Liputan6.com, Berlin - Kubu Brexit menang dalam referendum yang digelar untuk menentukan nasib keanggotaan Inggris di Uni Eropa (UE) pada Kamis 23 Juni 2016.
Pada Sabtu ini, giliran Jerman dan Prancis yang mendesak agar Britania Raya menegosiasikan 'perceraiannya' dengan Uni Eropa secara cepat. Tak usah menunggu sampai Oktober, apalagi dua tahun lagi.
Alasannya, keputusan tersebut telah mengirimkan gelombang kejut ke penjuru Bumi.
Sejumlah pemimpin Eropa menilai, ketidakpastian yang akan berlangsung selama berbulan-bulan, sebelum proses 'talak' dijatuhkan, tak adil untuk 27 negara anggota lainnya.
"Proses ini harus berlangsung dengan segera, sehingga kita tidak harus tersandera oleh ketidakpastian, dan bisa segera berkonsentrasi pada masa depan Eropa," kata Menteri Luar Negeri Jerman Frank-Walter Steinmeier setelah menjadi tuan rumah pertemuan yang dihadiri para koleganya dari enam negara pendiri Uni Eropa: Jerman, Prancis, Italia, Belanda, Belgia, dan Luksemburg, seperti dikutip dari Reuters, Sabtu (25/6/2016).
Sementara itu, Menteri Luar Negeri Prancis Jean-Marc Ayrault memperingatkan bahaya yang bisa terjadi akibat penundaan proses tersebut.
"Kita harus memberikan sensasi baru ke Eropa, jika tidak populisme akan mengisi kesenjangan," kata dia.
Keputusan Brexit memperkuat kekhawatiran di kalangan politisi arus utama terhadap bangkitnya partai-partai antikemapanan. Marine Le Pen, politisi kontroversial dari partai sayap kanan National Front diperkirakan akan punya posisi tawar lebih dalam pemilihan presiden tahun depan.
Dan tak menutup kemungkinan sejumlah negara akan meniru langkah Inggris. Menimbulkan efek domino yang akan mempreteli kekuatan Uni Eropa.
Misalnya yang terjadi di Slovakia. Partai Rakyat di sana meluncurkan petisi referendum untuk menentukan nasib negaranya di Uni Eropa.
"Rakyat Inggris telah memutuskan untuk menolak diktat dari Brussel. Ini adalah kesempatan baik bagi Slovakia untuk meninggalkan Eropa yang tenggelam seperti 'Titanic'," demikian pernyataan partai tersebut dalam situsnya.
Sementara, Presiden Komisi Eropa Jean-Claude Juncker berharap bisa memulai proses negosiasi pemisahan Inggris dari Uni Eropa.

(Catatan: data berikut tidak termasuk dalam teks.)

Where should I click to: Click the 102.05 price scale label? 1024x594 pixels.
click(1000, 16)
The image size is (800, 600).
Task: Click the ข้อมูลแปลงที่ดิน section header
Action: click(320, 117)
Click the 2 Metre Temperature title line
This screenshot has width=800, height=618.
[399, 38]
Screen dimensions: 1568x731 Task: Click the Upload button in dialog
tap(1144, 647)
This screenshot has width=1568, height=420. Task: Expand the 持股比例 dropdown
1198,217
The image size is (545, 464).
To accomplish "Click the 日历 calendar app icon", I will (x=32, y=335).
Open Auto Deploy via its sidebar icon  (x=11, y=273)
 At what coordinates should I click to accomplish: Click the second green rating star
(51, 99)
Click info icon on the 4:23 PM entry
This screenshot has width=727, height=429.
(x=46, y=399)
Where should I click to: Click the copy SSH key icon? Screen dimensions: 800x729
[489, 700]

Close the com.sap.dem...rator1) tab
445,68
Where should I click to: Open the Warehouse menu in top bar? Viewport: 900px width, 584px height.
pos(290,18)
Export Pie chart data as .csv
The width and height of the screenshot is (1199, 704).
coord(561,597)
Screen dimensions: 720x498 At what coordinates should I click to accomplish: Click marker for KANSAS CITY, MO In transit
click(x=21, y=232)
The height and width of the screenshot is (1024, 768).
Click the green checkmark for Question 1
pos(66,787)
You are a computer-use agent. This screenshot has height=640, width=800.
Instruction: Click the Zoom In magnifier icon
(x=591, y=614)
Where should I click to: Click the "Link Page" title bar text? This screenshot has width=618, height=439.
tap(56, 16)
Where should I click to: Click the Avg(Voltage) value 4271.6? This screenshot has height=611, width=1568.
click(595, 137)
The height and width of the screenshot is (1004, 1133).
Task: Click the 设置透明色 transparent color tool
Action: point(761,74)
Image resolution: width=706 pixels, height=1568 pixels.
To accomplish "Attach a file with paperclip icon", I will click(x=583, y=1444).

"Tak masuk akal untuk menunggu hingga Oktober untuk mencoba menegosiasikan keinginan mereka (Inggris) untuk hengkang," kata dia.
Pernyataan Bank Sentral Eropa menambah tekanan ke pihak Inggris, dengan mengatakan bahwa industri finansial Negeri Ratu Elizabeth -- yang mempekerjakan 2,2 juta orang -- akan kehilangah hak untuk melayani klien mereka di Uni Eropa kecuali negara tersebut mendaftar ikut dalam pasar tunggal -- sesuatu yang 'diharamkan' kubu Leave atau Brexit.
Keputusan Inggris hengkang dari Uni Eropa -- blok perdagangan paling besar dunia -- adalah hantaman besar sejak Perang Dunia II bagi semangat persatuan negara-negara di Benua Biru.
Bahkan di Inggris, perpecahan kian melebar setelah referendum. Menteri Pertama Skotlandia, Nicola Sturgeon mewacanakan referendum kedua kemerdekaan dari Inggris Raya.
Di wilayah selatan Inggris, para pendukung Uni Eropa mempertanyakan masa depan mereka, seperti yang tertera dalam halaman depan Daily Mirror, "So what the hell happens now?" -- apa yang sebenarnya sedang terjadi?
Perdana Menteri David Cameron mengumumkan pada hari Jumat ia akan mengundurkan diri setelah warga Inggris, dengan perolehan suara 52 melawan 48 persen memutuskan keluar dari Uni Eropa -- sebuah keputusan yang membuat pasar saham global terjun, dan menimbulkan penurunan nilai pound sterling paling drastis sejak 1985.
Tapi Cameron berjanji untuk tetap menjadi caretaker hingga Oktober hingga Partai Konservatif memilih pemimpin baru -- yang akan menegosiasikan proses perpisahan dengan Uni Eropa.